** START RECORDS TO USE **

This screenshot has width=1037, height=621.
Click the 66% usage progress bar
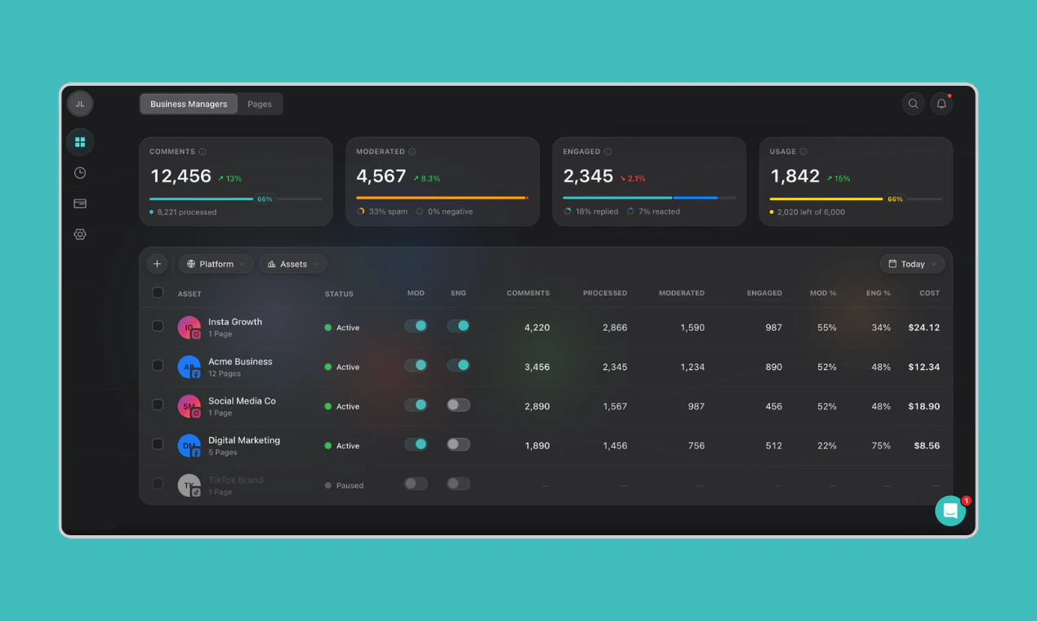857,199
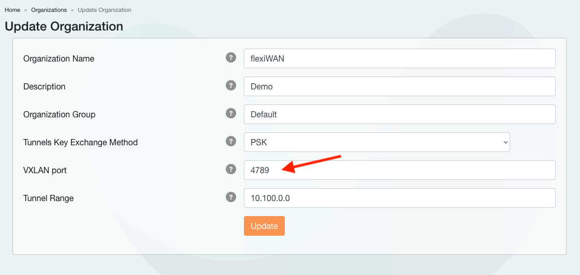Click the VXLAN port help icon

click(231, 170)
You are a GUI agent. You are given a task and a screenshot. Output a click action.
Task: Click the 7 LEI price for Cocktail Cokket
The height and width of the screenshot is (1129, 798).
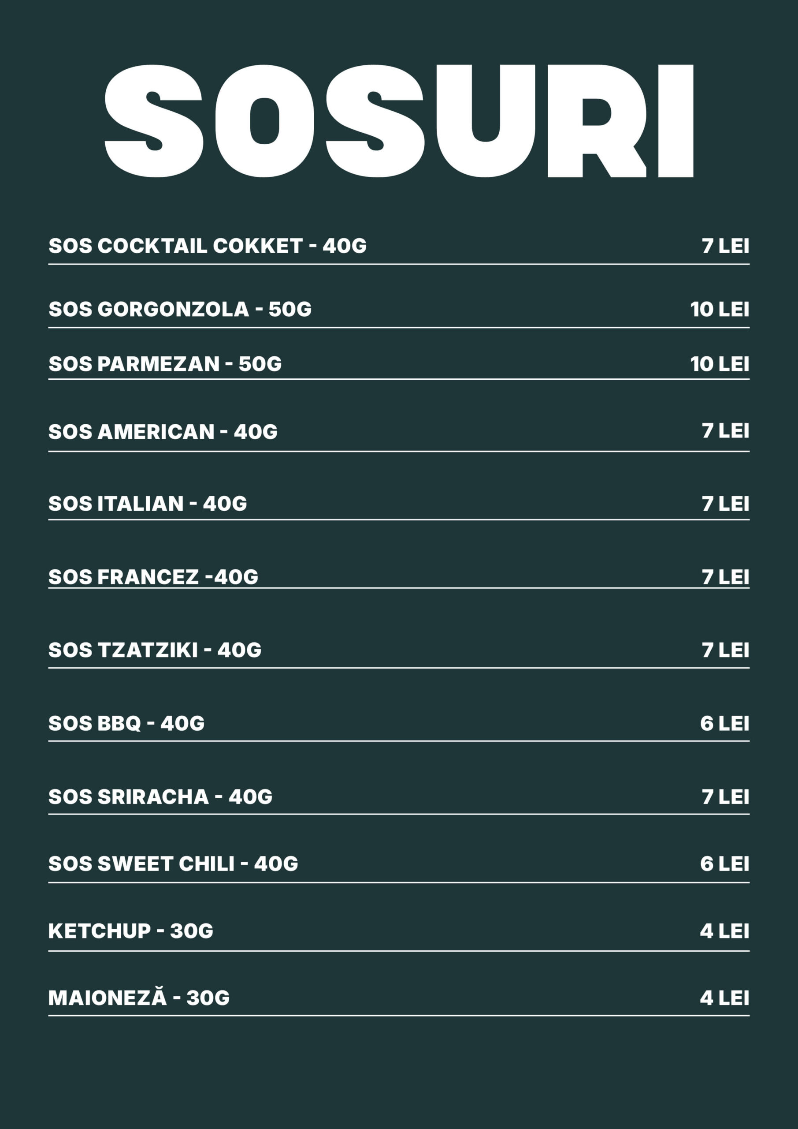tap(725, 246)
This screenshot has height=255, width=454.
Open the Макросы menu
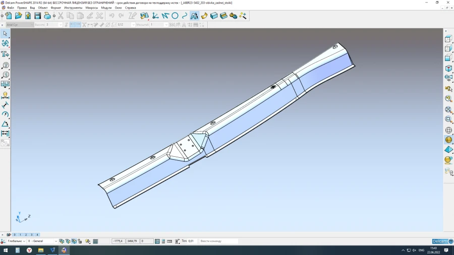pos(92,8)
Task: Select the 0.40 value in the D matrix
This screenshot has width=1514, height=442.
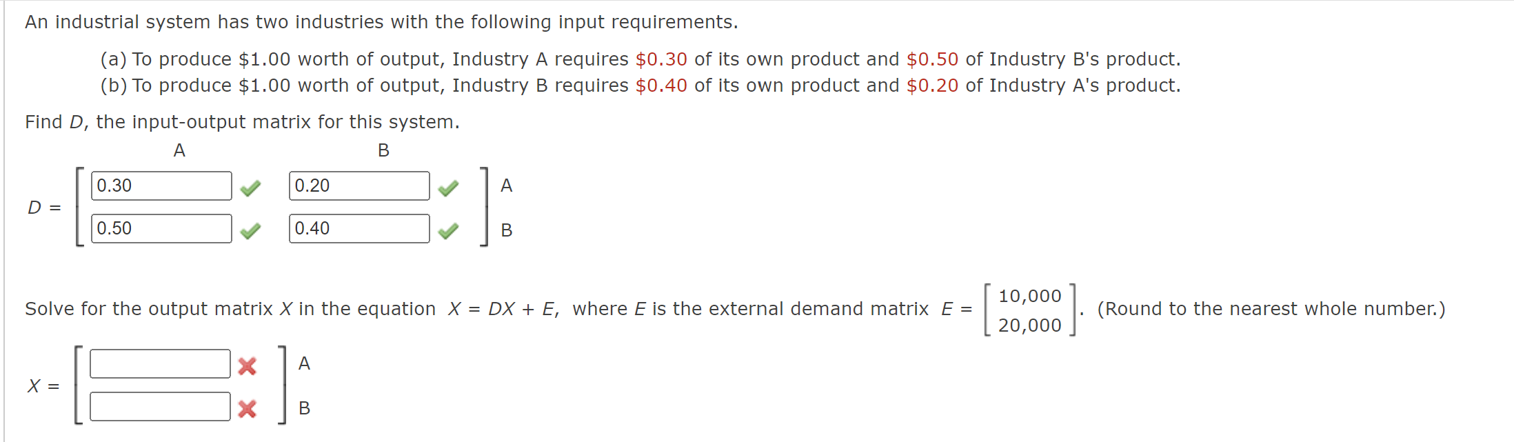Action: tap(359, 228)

** END RECORDS TO USE **

*EXERCISE TASK:*
Return all of the lines above verbatim, but leave out the pictures.

*SOLVED EXERCISE:*
This screenshot has width=1037, height=621.
Click the 66% usage progress bar
857,199
Click the VXLAN port help icon

click(231, 170)
You are a GUI agent. You are given a task and a screenshot. Output a click action.
Task: Click the 7 LEI price for Cocktail Cokket
The height and width of the screenshot is (1129, 798).
tap(725, 246)
This screenshot has height=255, width=454.
Open the Макросы menu
pos(92,8)
Task: Select the 0.40 value in the D matrix
This screenshot has width=1514, height=442.
Action: tap(359, 228)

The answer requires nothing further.